In the current climate of getting your cultural fix online – music, theatre, dance – I’ve found myself, like many, watching pre-recorded and streamed live performances of musicians and actors from around the world. I’ve written elsewhere of witnessing the courage of cellist and composer Anne Müller’s livestreamed Wohnzimmerkonzert (pictured below); I’ve also watched the troubling Frankenstein from the National Theatre, Alan Bennett’s The Madness of George III from the Nottingham Playhouse, and last night’s broadcast of Samuel Barber’s Vanessa from Glyndebourne, a compelling blend of Erwartung, Bluebeard’s Castle and the more menacing waltzes of Ravel.
The experience has afforded the bizarre sensation sometimes of watching on my own, yet being a part of a pre-recorded audience; a strange combination of being part of a community (especially a community watching online at the same time) whilst also sitting by myself in the lounge – a global audience of one.
I’ve also, as with Anne Müller’s concert, found myself similarly sat on my own, watching a live performance with no audience present – the only listeners were (presumably) all the others watching live at the same time. There’s no sense of connection on these occasions with other listeners, other watchers. Live performance is charged with the shared experience of being part of the audience; in fact, it thrives on it. That electricity which springs from the performers and reaches out to fill the auditorium, uniting performers and audience in that one-time-only sense of experiencing (hopefully) something magical, shared with people you’ve never met, but who are part of the same experience as you.
This is the conundrum generated by livestreaming and online cultural consumption; sometimes you’re part of an audience at an event you never attended, and sometimes you know you’re part of an invisible online audience, but it’s one from which you get no sense of shared experience, no signals, no communal atmosphere. It’s a little like the experience of art galleries which Alan Bennett talks about in his lecture ‘Going to the Pictures,’ given as a Trustee of the National Gallery;
Looking at pictures is an odd mixture of the public and the private.
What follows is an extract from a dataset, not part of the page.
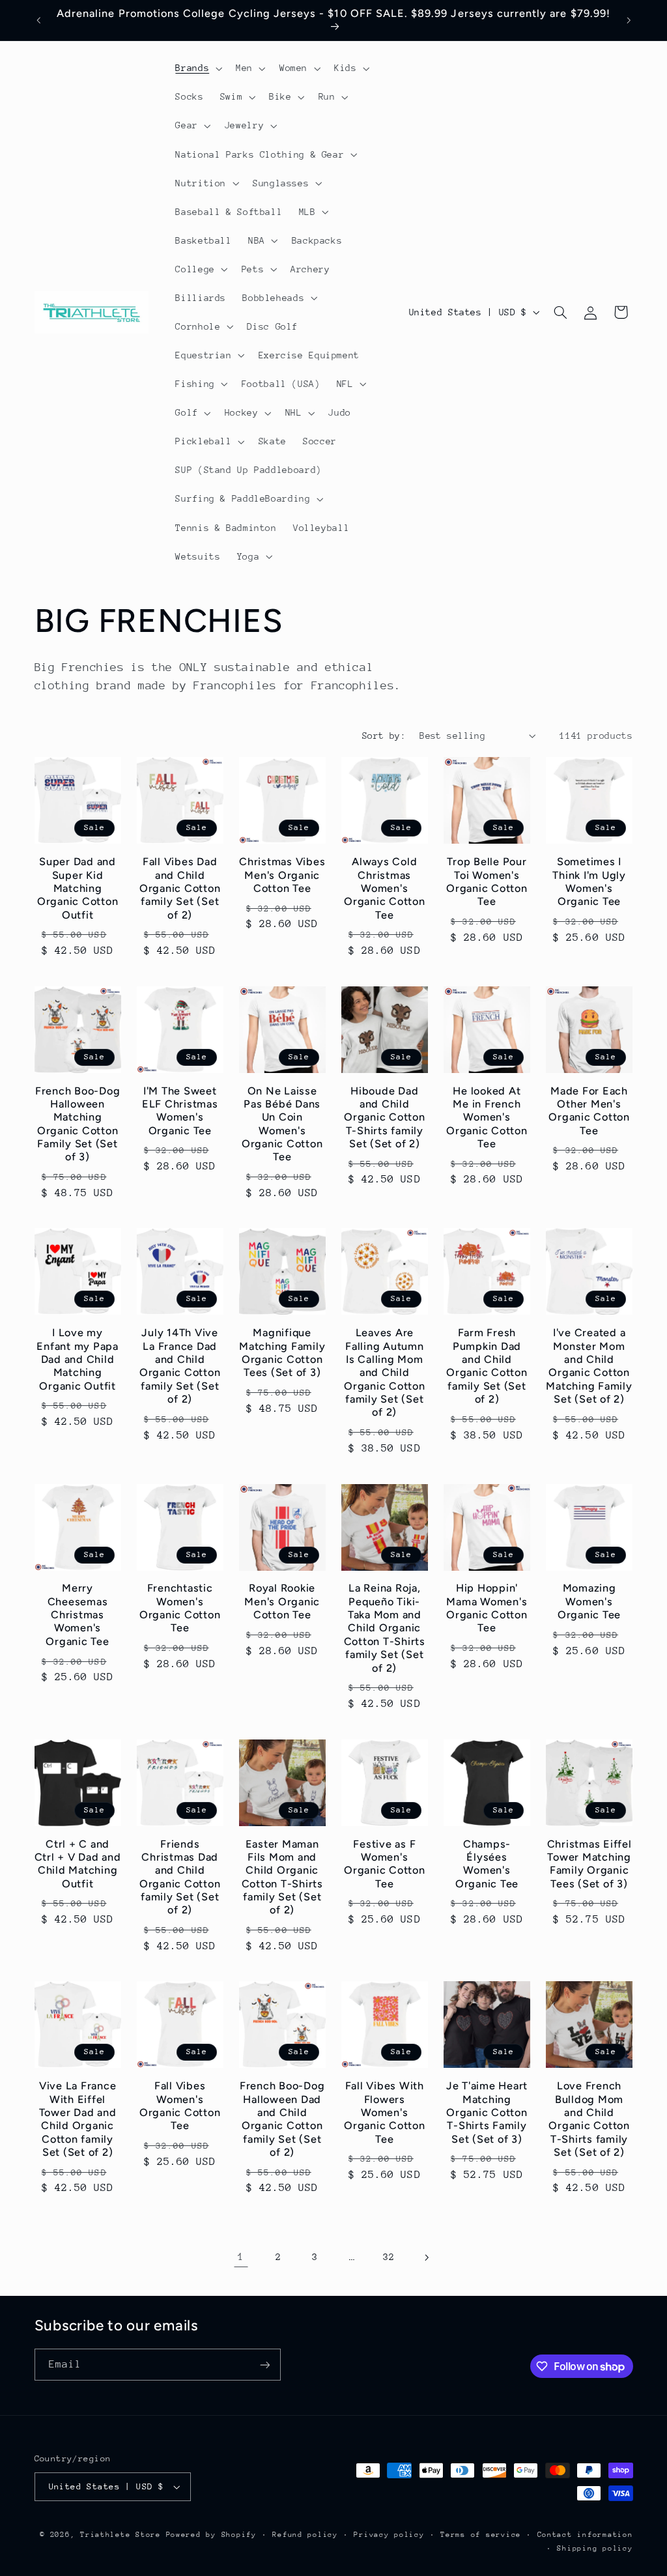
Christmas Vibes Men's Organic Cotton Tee (282, 874)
It is public but it is not communal, as, say, the theatre is…though the setting is public, the experience is private; other people do not contribute to it as they do in the theatre or the cinema.
To which I would add ‘or the concert-hall.’ Watching streamed events is a communal but not a public experience, exactly like visiting a gallery as Bennett describes.
These strange lines of digital and authoritarian connectivity (we are all bound by wifi and government strictures) bring us together as well as keep us apart; they reshape the scale of the world and our current experience of it. The world is close, yet closed to us. We are a part of it, yet apart from it, by order. We experience online concerts and theatre amongst an audience of which we were never part, and yet as part of an online audience that we can never see. In isolation, we are suddenly able to visit concert-halls in Germany and Denmark, opera houses in London and New York, playhouses in Nottingham. (Under lockdown, ironically, I’ve never been so well travelled.) We are offered astonishing, moving experiences that remind us of our humanity during a time when we are cut off from it.
And whilst this is all exciting, fascinating, confusingly contradictory, it should also remind us that it’s in the live, public experience – in the universal truths that we share in music, in theatre, in art galleries – that we can truly be – marvellously, challengingly, brilliantly – alive.
The title of this piece comes from ‘the smoke-stained ceiling… seemed to rewrite the dimensions of the world,’ from Justin Cronin’s The City of Mirrors, a novel about a world in the grip of a pandemic, published by Orion in 2016.